EXCERTO DE ORIGEM -
--*--
Cátia Andrade lembra-se ao pormenor do instante em que lhe detectaram alopécia areata. Foi o pai que reparou numa pequena pelada, um pequeno ponto do couro cabeludo sem cabelo, tinha ela 13 anos e estava sentada à mesa do mesmo café onde fala agora com a Pública. Na altura, percebeu logo do que se tratava, porque já tinha um caso semelhante na família. Por isso, o dermatologista não lhe deu "grandes novidades". Mas o que começou de forma tão leve deu-lhe várias voltas à vida em apenas cinco anos. Entretanto, perdeu o cabelo todo, as sobrancelhas e as pestanas, depois voltaram a crescer, às vezes tem recaídas, descreve, num discurso seguro que contrasta com o rosto jovem.

Ainda hoje, Cátia não consegue ter a certeza das causas. Os médicos insistem que é uma questão nervosa e acrescentam que está envolvido o sistema imunitário. Cátia reconhece que teve uma recaída quando fez exames escolares, mas estranha que a medicina não relacione mãe e filha. "Eles dizem que isto não é genético, que não tem nada a ver. Mas é um bocado esquisito a minha mãe ter e eu ter também."

O presidente da Sociedade Portuguesa de Dermatologia e Venereologia (SPDV), Américo Figueiredo, ter-lhe-ia dado uma resposta diferente. É que, afinal, "parece existir de facto uma componente genética para a alopécia areata", defende o médico dermatologista, que explica que "a alopécia areata familiar tem sido descrita em 10 a 20% dos doentes, consoante os estudos, e parece ser mais marcada nos doentes com formas mais graves". Leia-se a alopécia total, em que se perde o cabelo todo, e a alopécia universal, na qual a queda abrange todos os pêlos do corpo. Na verdade, Américo Figueiredo diz que já existe um gene identificado, o HLA DQ3, "que está presente em cerca de 80% dos doentes com alopécia areata".
--*--
ENTRADAS FORNECIDAS -

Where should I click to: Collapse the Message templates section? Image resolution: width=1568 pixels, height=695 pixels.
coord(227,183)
--*--
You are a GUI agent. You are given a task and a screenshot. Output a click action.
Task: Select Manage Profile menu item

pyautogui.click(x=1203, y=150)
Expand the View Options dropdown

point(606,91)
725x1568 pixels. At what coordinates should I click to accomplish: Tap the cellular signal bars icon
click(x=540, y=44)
--*--
ENUNCIADO 1 - Reproduza o trecho do excerto sobre a alopécia areata, a começar nas palavras "Cátia Andrade lembra-se" e a parar depois das palavras "o rosto jovem.".
ENUNCIADO 2 - Segundo o excerto sobre a alopécia areata, que idade tinha Cátia Andrade quando o pai reparou na pequena pelada?
As entradas não têm qualquer relação com o excerto sobre a alopécia areata.

RESPOSTA 1 -
Cátia Andrade lembra-se ao pormenor do instante em que lhe detectaram alopécia areata. Foi o pai que reparou numa pequena pelada, um pequeno ponto do couro cabeludo sem cabelo, tinha ela 13 anos e estava sentada à mesa do mesmo café onde fala agora com a Pública. Na altura, percebeu logo do que se tratava, porque já tinha um caso semelhante na família. Por isso, o dermatologista não lhe deu "grandes novidades". Mas o que começou de forma tão leve deu-lhe várias voltas à vida em apenas cinco anos. Entretanto, perdeu o cabelo todo, as sobrancelhas e as pestanas, depois voltaram a crescer, às vezes tem recaídas, descreve, num discurso seguro que contrasta com o rosto jovem.

RESPOSTA 2 - Tinha 13 anos.